[DATA FOR THIS TASK]
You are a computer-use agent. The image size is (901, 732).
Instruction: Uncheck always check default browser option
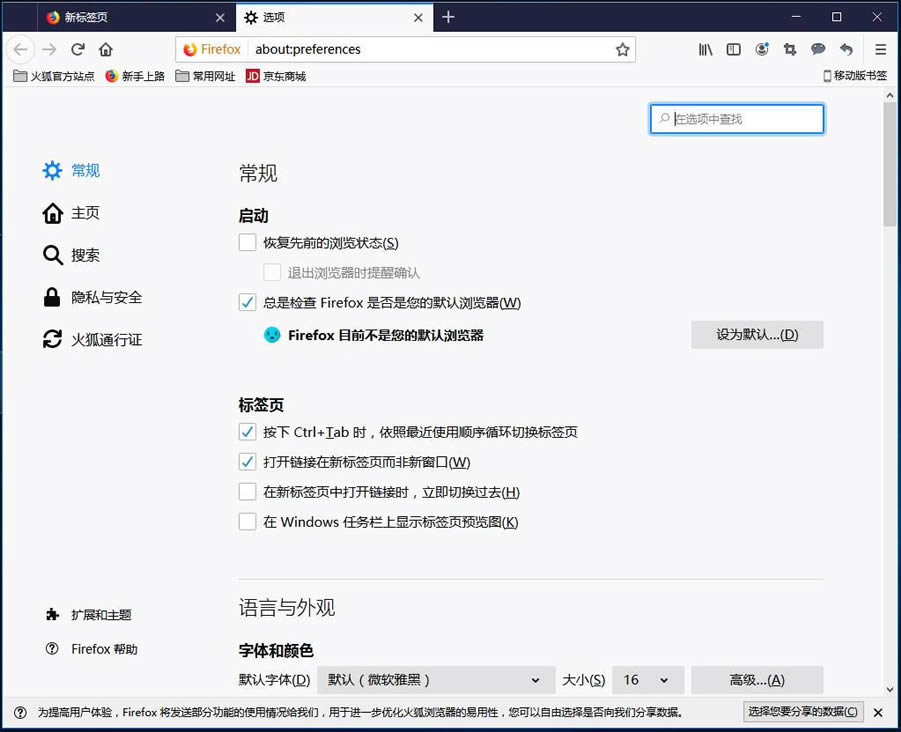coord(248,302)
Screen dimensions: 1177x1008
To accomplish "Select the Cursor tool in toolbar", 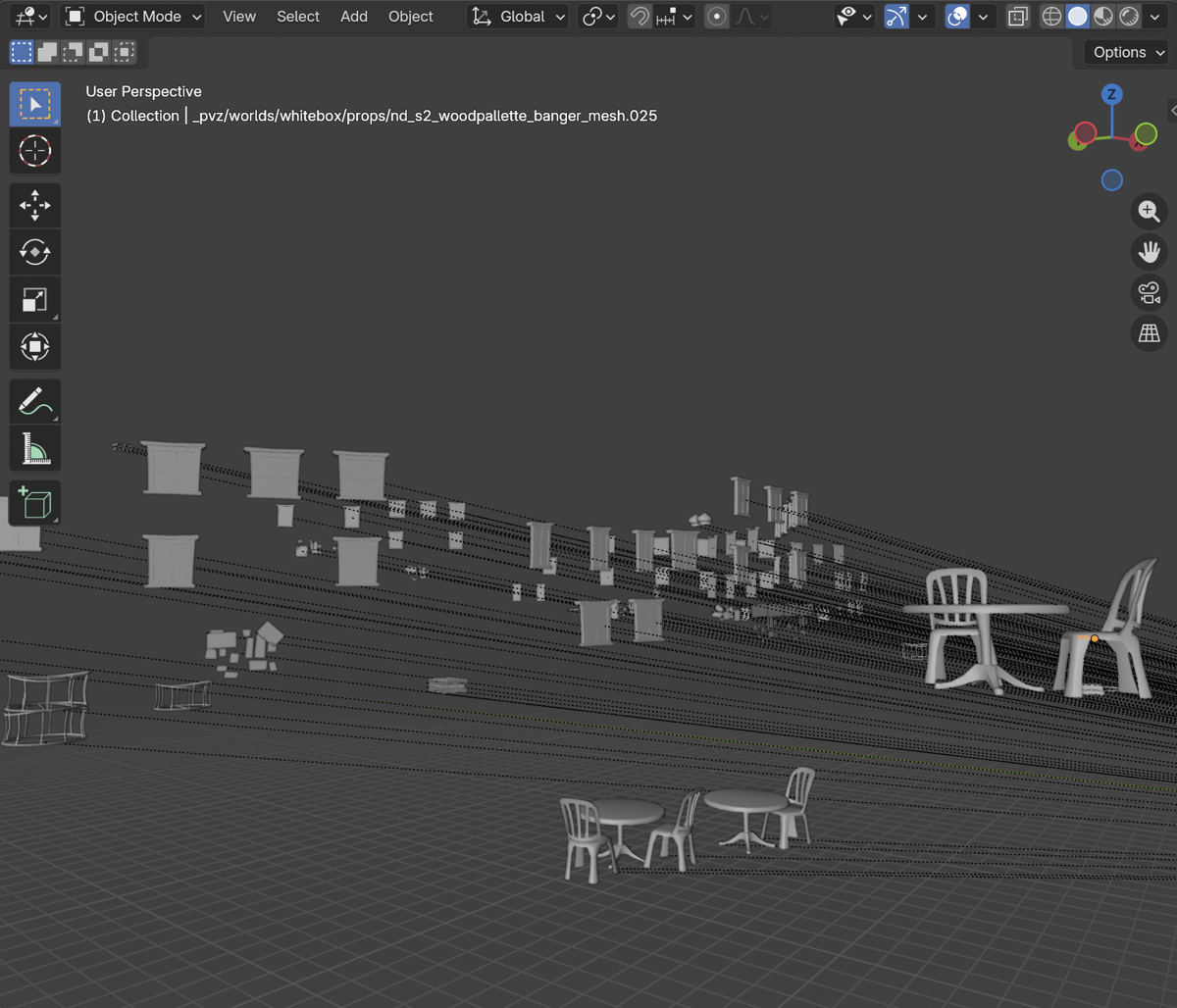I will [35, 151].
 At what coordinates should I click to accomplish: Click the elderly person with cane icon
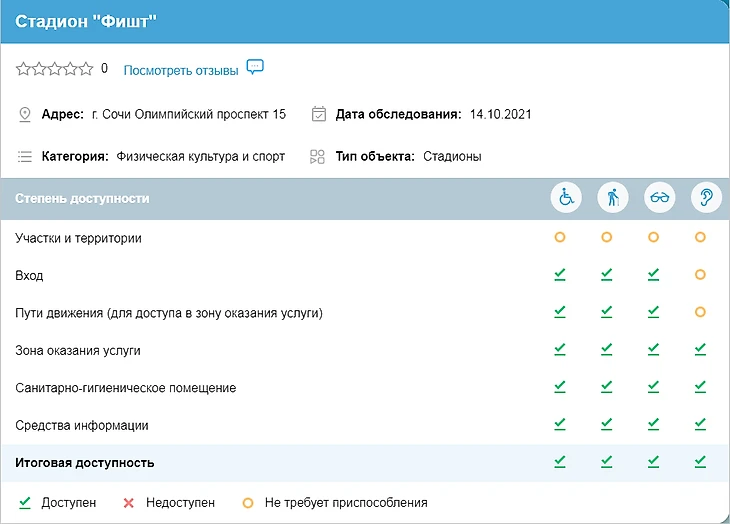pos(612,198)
[/DATA FOR THIS TASK]
◆ **TASK PROMPT**
Set down only the lines running from the line with "At what coordinates" to the end of the entries, inclusive; omit every picture.

◆ **FINAL ANSWER**
 At what coordinates should I click to accomplish: Click the elderly person with cane icon
pos(612,198)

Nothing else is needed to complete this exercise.